52,000 candidates have been gearing up for DSE this year, which was scheduled to commence in late March. The Education Bureau proposed earlier two options, one being the postponement of all the written papers for four weeks, which means the examinations would take place from 24th April to 25th May. Practical examinations of Physical Education and Music would be postponed to late May to mid June whereas speaking examinations of Chinese and English would be cancelled. This would guarantee the release of results in July.

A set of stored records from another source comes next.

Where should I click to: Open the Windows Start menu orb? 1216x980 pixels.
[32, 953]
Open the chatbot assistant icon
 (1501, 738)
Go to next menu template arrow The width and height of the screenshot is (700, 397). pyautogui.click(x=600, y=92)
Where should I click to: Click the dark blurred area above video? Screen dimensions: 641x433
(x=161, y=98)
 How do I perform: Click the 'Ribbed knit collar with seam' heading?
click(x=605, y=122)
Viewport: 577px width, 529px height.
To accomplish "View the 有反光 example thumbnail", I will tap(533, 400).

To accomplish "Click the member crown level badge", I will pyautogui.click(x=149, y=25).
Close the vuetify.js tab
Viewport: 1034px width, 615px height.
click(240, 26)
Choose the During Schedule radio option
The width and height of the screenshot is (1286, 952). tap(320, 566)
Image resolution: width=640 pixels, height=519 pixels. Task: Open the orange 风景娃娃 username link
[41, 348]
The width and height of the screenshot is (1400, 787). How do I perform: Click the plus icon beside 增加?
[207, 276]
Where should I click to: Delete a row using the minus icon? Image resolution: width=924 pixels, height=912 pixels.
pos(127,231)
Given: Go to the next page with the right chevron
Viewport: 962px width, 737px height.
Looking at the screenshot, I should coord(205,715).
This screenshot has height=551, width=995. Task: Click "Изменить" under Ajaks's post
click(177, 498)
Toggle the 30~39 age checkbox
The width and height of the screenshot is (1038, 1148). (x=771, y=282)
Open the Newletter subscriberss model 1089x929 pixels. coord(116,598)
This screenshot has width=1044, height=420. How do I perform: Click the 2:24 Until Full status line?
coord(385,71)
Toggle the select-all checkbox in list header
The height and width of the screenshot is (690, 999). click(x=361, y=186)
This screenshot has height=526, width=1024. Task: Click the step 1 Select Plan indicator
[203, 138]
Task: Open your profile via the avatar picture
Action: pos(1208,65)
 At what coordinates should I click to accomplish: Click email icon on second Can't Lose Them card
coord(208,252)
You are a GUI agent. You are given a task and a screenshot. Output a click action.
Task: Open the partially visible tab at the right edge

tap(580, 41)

Urging the Education Bureau to Announce Arrangement as Soon as Possible

Cheung Yui-Fai is a Liberal Studies teacher. He says that students have been preparing for DSE for three years, are “very concerned” and “wish to sit for complete examinations”. Cheung holds that the Education Bureau should do its best to retain the speaking examinations of Chinese and English and should only cancel if it is left with no options. “It is unfair to make last-minute changes (cancel speaking examinations). The assessment of speaking examinations is comparatively simple. Postponing the examinations should not be too difficult.” But he also emphasises that students’ health should be a priority in the Bureau’s consideration, all decisions must be made after careful evaluation of the epidemic, and arrangement should be announced at the earliest possibility to allow students and school to prepare and plan accordingly.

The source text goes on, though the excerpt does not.